I have some code that seems to work in practice, in testing, but not in benchmarks.

I am trying to understand why. When I put in print or do any type of debugging it appears I will get multiple test runs but code will get stuck before completing enough runs to generate a benchmark. I am not an experienced MT programmer but I am hoping this is a concept I have not learned yet.

Here is an extract of the code that is not working:

require "benchmark"

def locking_code(arr)
  channel = Channel(Int64).new

  spawn do
    acc = 0_i64
    index = 0

    while index < arr.size
      acc += arr[index]
      index += 2
    end

    channel.send(acc)
  end

  spawn do
    acc = 0_i64
    index = 1

    while index < arr.size
      acc += arr[index]
      index += 2
    end

    channel.send(acc)
  end

  channel.receive + channel.receive
end

arr = (1_i64..100_000_i64).to_a

Benchmark.ips do |ips|
  ips.report("locking") { locking_code(arr) }
end

I am running this on an M2 MacBook pro

Darwin jbook.local 22.4.0 Darwin Kernel Version 22.4.0: Mon Mar  6 20:59:58 PST 2023; root:xnu-8796.101.5~3/RELEASE_ARM64_T6020 arm64 arm Darwin

building the binary with

crystal build -Dpreview_mt --release benchmarks/locking_code.cr -o bin/locking

running with

CRYSTAL_WORKERS=8 bin/locking

Also weirdly using Fiber.yield works for me. it has poor performance so I was trying channels. Which is how I got down this path. If anyone can explain Fiber.yield vs channel performance I would be really interested.

1 Like

I’m not sure I can get behind the idea of benchmarking anything that locks — or anything that could get blocked by an external system at all. Wouldn’t any blocking that occurs render the benchmark pointless?

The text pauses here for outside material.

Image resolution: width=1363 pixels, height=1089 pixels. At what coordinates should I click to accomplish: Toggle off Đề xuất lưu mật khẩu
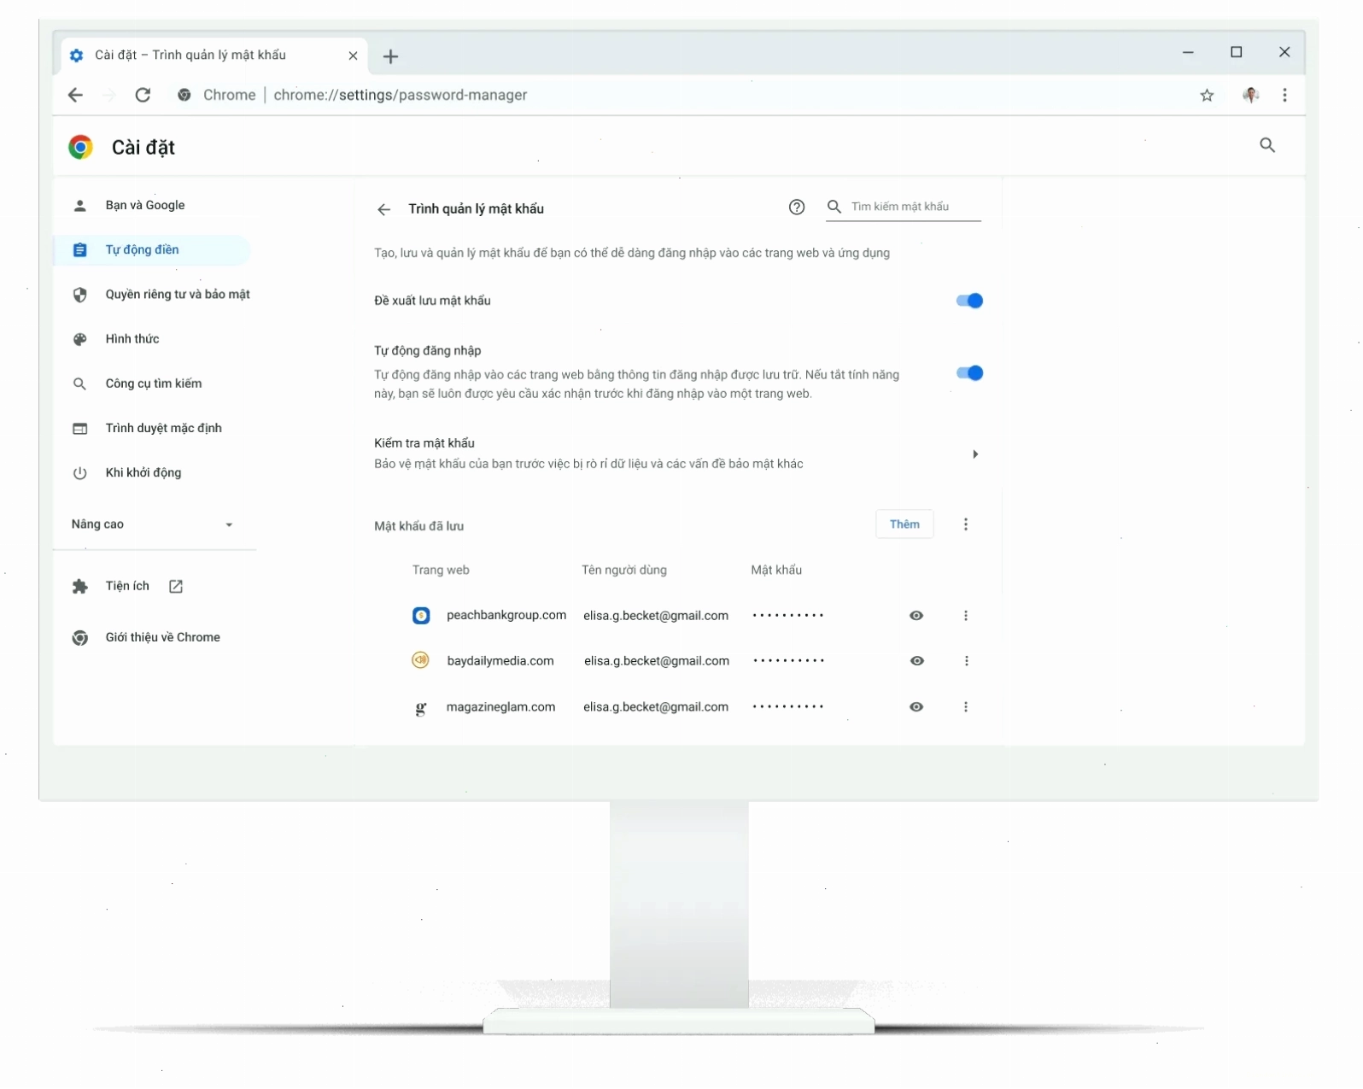point(970,301)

It would seem to me that you could separate your algorithm from the mutex concerns. Then benchmark the algorithm and tune it for performance in a single thread environment.

1 Like

Following your’s process, it output like this:

 ╰─ $ CRYSTAL_WORKERS=8 ./locking
locking  11.89k ( 84.09µs) (± 7.85%)  432B/op  fastest

It works for me? ooes it make sense?

Crystal 1.8.0 [14bfa992e] (2023-04-14)

LLVM: 15.0.7
Default target: x86_64-pc-linux-gnu

If it only reproduces on AArch64, it might be some variant of Bug in atomic operations on aarch64 with multi-threading · Issue #13010 · crystal-lang/crystal · GitHub or More places might need memory barriers on AArch64 · Issue #13055 · crystal-lang/crystal · GitHub

1 Like

This is good to know. Honestly with MT I should check multiple architectures.